PROBLEM REQUIREMENTS: Copy out the records from the line containing "Viewport: 970px width, 531px" through the line containing "click(x=370, y=83)", and leave the pictures out.
---- DATA PROVIDED
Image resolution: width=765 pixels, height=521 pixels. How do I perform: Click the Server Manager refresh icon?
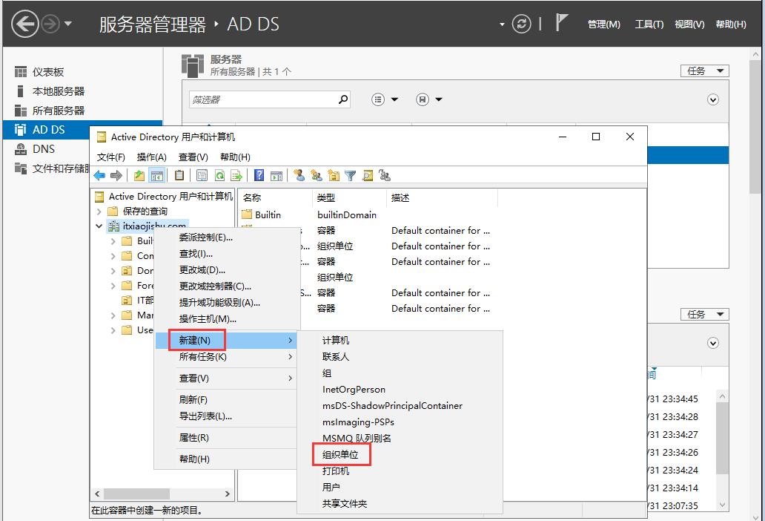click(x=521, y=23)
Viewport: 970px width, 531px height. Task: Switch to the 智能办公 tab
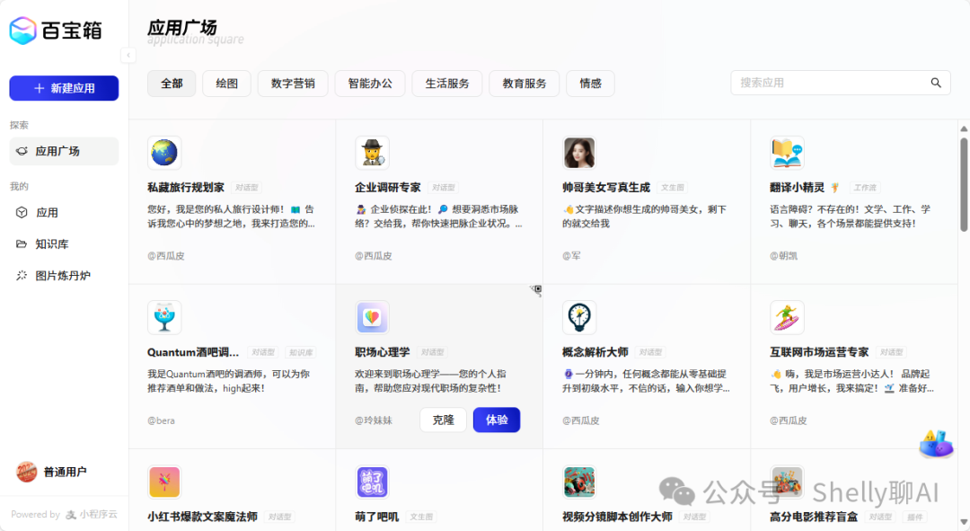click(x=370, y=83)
--------
---- DATA PROVIDED
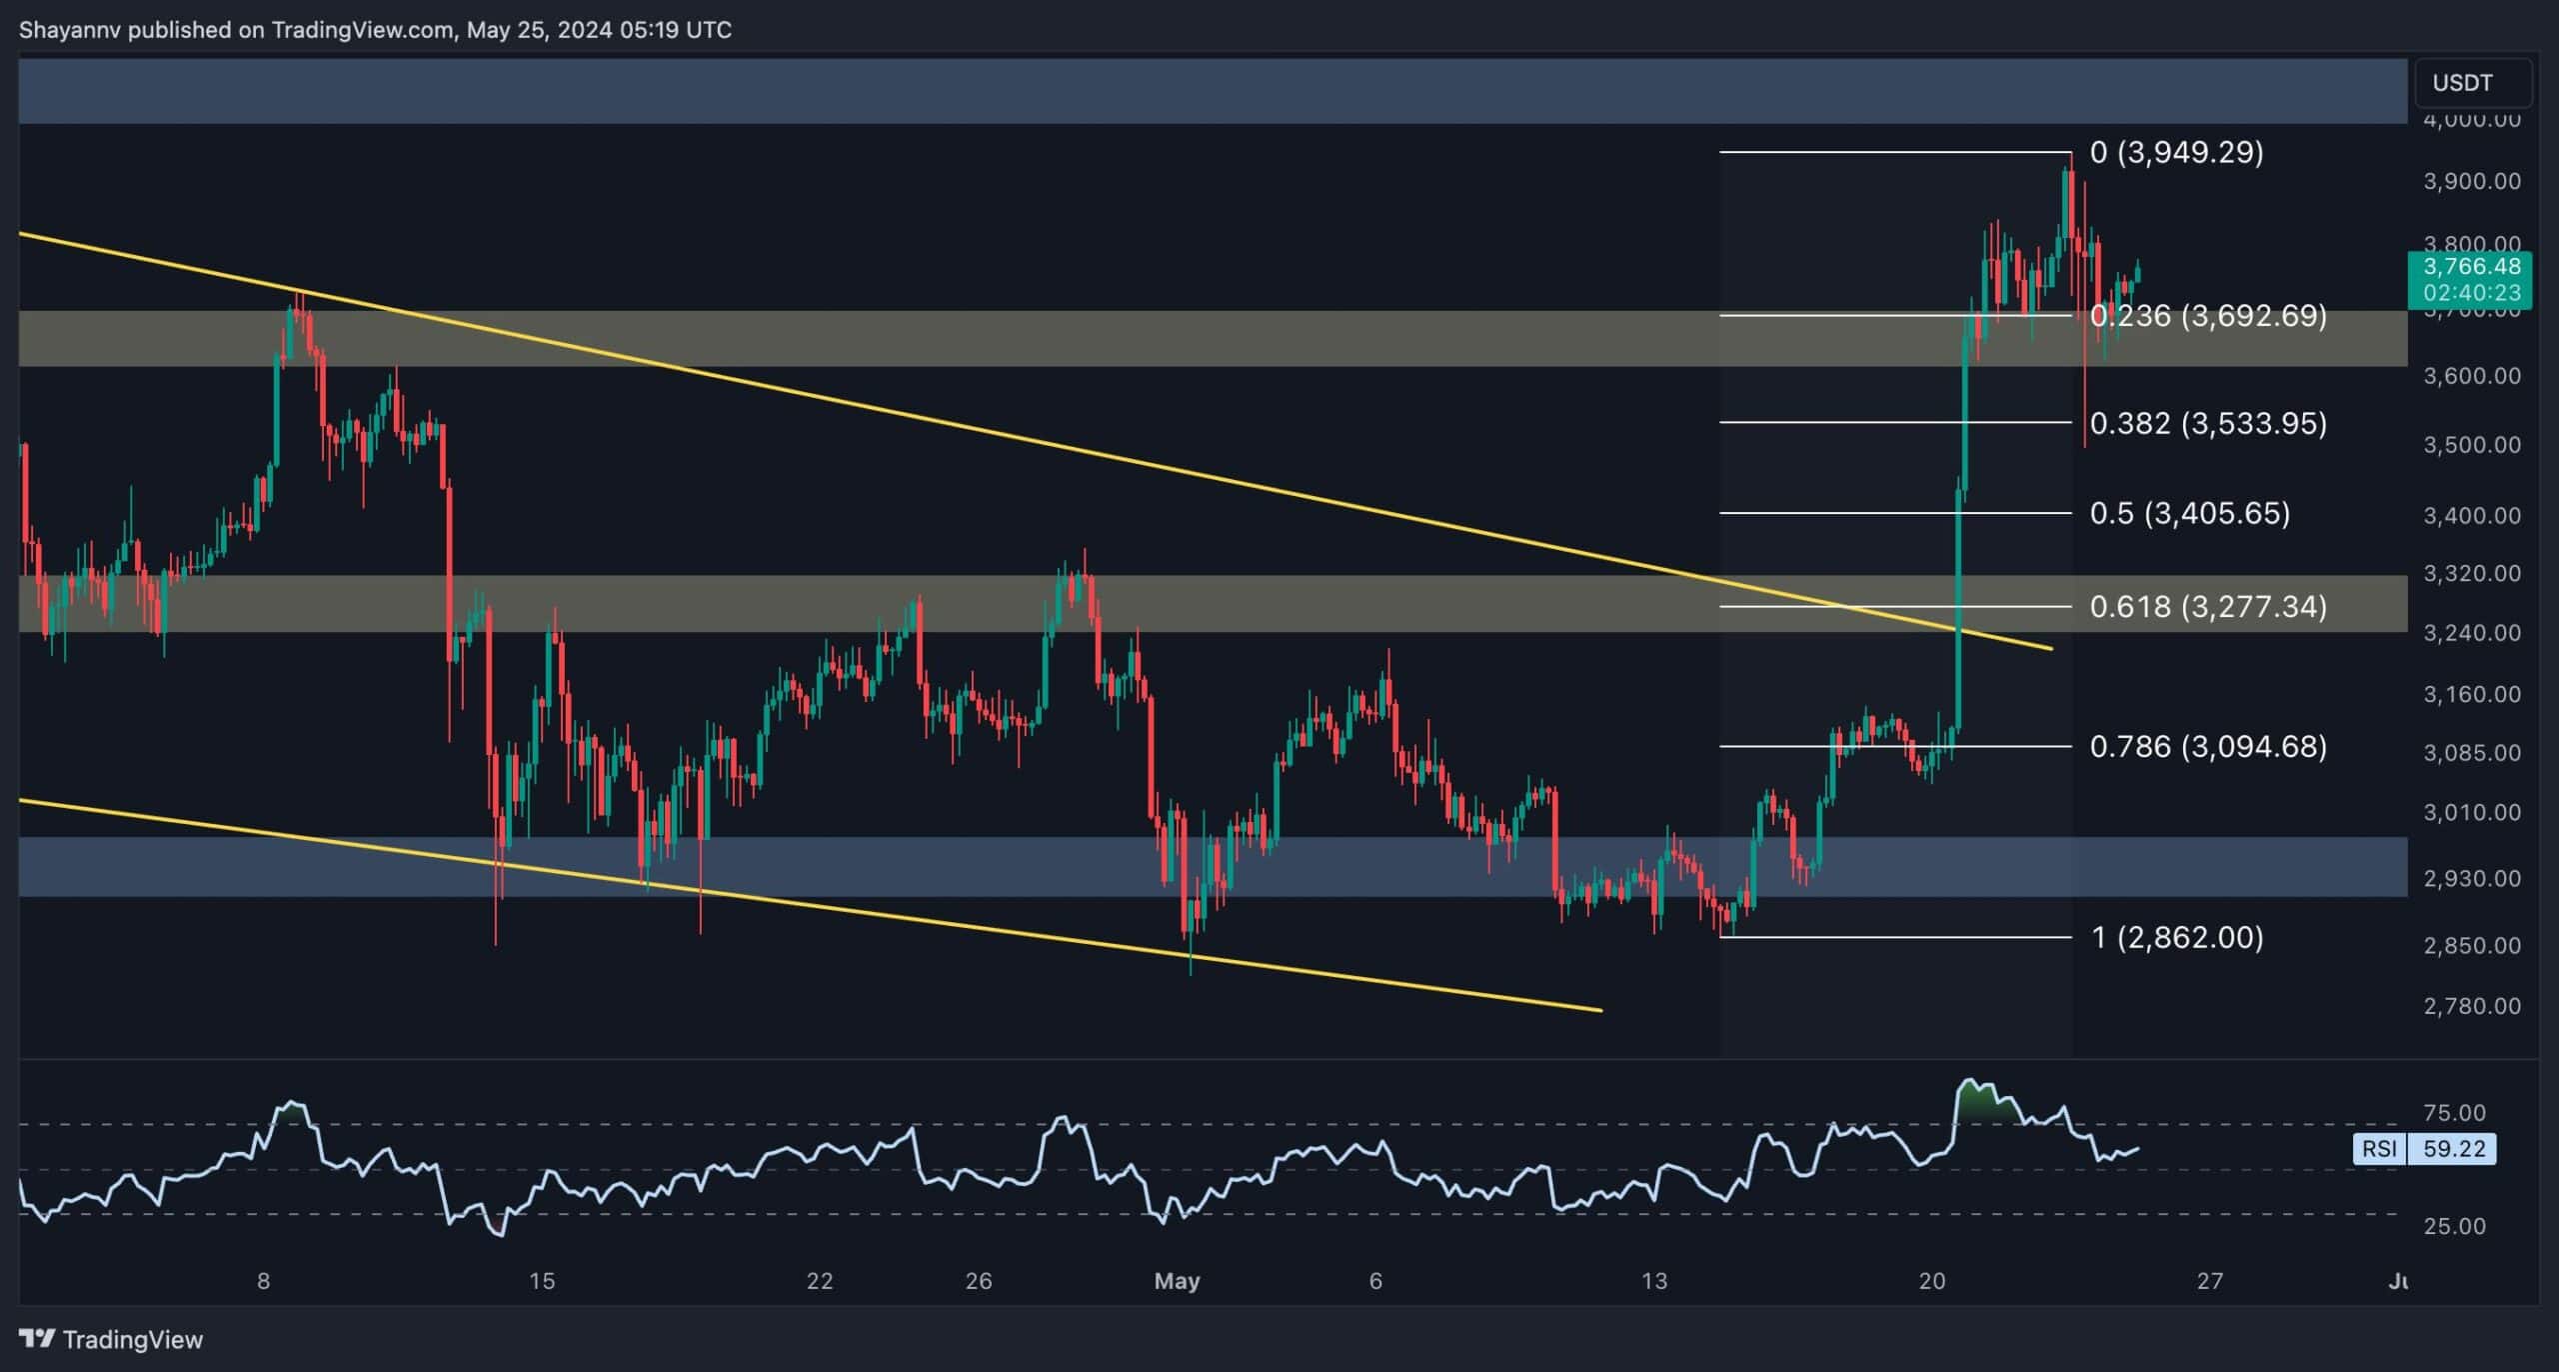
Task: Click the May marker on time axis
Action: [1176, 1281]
--------
---- DATA PROVIDED
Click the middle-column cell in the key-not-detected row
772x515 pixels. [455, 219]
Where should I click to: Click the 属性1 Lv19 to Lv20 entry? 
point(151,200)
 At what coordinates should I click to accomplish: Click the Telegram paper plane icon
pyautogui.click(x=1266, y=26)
--------
TASK RESULT:
Viewport: 970px width, 531px height. Task: Switch to the 智能办公 tab
click(x=370, y=83)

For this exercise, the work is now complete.